Ha rischiato meno, ma per sicurezza è già passato anche il River Plate. Dopo la sconfitta netta a Quito nella prima parte del girone si temeva per la qualificazione agli ottavi dei ragazzi di Gallardo, che però hanno fatto la differenza negli scontri diretti con il San Paolo che invece abbandona già ai gironi la competizione. Bravissimo ancora una volta l’allenatore del River, che trova l’ennesima nuova vita alla sua squadra con la valorizzazione di Julián Álvarez, attaccante classe 2000 del vivaio, che ha segnato la doppietta decisiva nello scontro chiave del Monumental.

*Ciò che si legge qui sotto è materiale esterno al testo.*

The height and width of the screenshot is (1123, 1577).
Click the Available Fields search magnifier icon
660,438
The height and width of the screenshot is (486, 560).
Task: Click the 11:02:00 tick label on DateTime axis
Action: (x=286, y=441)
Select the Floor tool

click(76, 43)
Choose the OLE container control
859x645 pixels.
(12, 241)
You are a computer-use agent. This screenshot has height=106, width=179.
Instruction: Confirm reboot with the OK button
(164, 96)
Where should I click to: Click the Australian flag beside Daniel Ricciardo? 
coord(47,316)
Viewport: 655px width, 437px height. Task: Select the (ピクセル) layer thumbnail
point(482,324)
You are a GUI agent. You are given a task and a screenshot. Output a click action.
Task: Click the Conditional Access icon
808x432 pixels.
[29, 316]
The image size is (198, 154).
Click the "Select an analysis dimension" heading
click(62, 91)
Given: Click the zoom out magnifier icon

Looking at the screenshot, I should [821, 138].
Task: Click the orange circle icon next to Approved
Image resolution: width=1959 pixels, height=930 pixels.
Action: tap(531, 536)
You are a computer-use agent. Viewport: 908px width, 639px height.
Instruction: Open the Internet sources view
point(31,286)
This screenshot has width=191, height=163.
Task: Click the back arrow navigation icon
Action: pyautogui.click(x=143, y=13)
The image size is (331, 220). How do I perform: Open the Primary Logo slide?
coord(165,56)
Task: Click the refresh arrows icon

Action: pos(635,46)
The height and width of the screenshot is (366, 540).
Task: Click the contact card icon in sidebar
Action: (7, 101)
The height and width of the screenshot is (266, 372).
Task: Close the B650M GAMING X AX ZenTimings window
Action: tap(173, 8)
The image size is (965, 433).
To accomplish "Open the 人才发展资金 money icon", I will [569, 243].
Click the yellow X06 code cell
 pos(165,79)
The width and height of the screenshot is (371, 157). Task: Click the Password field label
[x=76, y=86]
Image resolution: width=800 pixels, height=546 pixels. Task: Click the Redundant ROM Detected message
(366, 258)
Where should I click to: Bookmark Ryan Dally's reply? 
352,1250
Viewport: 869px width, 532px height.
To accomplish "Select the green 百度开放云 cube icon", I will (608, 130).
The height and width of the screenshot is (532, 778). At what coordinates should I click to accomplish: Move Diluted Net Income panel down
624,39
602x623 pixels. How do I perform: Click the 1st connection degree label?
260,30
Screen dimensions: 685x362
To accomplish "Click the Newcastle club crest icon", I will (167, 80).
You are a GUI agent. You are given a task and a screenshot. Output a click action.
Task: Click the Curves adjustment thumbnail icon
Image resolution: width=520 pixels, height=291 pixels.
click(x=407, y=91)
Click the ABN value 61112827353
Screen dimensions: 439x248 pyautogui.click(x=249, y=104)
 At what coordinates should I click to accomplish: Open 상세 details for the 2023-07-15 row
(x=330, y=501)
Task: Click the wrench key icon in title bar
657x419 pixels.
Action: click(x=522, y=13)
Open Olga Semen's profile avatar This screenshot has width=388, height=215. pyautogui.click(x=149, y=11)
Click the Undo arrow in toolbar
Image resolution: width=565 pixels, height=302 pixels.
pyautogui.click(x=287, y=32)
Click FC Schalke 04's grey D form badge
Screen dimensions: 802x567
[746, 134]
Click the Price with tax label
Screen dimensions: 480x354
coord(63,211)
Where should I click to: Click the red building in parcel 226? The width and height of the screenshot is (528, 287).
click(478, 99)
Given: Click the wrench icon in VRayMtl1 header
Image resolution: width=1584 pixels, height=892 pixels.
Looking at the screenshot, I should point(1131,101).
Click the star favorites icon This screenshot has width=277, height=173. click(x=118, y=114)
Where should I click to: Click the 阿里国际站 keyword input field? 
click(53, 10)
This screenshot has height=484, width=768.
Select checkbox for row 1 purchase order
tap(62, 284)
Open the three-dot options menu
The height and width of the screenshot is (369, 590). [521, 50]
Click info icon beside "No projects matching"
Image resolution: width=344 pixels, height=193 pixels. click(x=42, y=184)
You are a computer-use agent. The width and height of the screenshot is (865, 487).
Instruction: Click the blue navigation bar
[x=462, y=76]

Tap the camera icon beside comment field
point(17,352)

Ora nell’ultimo turno il River dovrà battere la LDU per ottenere anche il primo posto, ma la qualificazione è già certa.

Pericoli grossi non ne ha corsi il Racing in questa Copa Libertadores, ma la vittoria a Montevideo è importantissima sia per avere l’aritmetica del passaggio del turno che per provare a chiudere al primo posto un girone fino a ieri dominato dal Nacional. Gli uruguaiani praticamente non sono scesi in campo forti della qualificazione già ottenuta, ma adesso con lo scontro diretto contro probabilmente dovranno arrangiarsi con una seconda posizione in classifica.

Quindi, quali big hanno lasciato la Copa Libertadores?

A un turno dalla fine l’eliminazione eccellente è solo quella del San Paolo, che non ha saputo contrastare l’ascesa della LDU di Quito. In più si può considerare un fallimento quello della Universidad Católica, che nonostante il grande cammino in patria, rimarrà fuori dagli ottavi di Copa Libertadores. Ma attenzione perché altre squadre sono a rischio: vedi il Peñarol nell’intricatissimo Gruppo C in cui rischia di saltare anche il Colo Colo (impossibile che passino entrambe, quindi vada come vada una big sarà fuori), o l’Olimpia che dovrà fare una grande rimonta sul Defensa Y Justicia di Crespo, in questo caso in due giornate.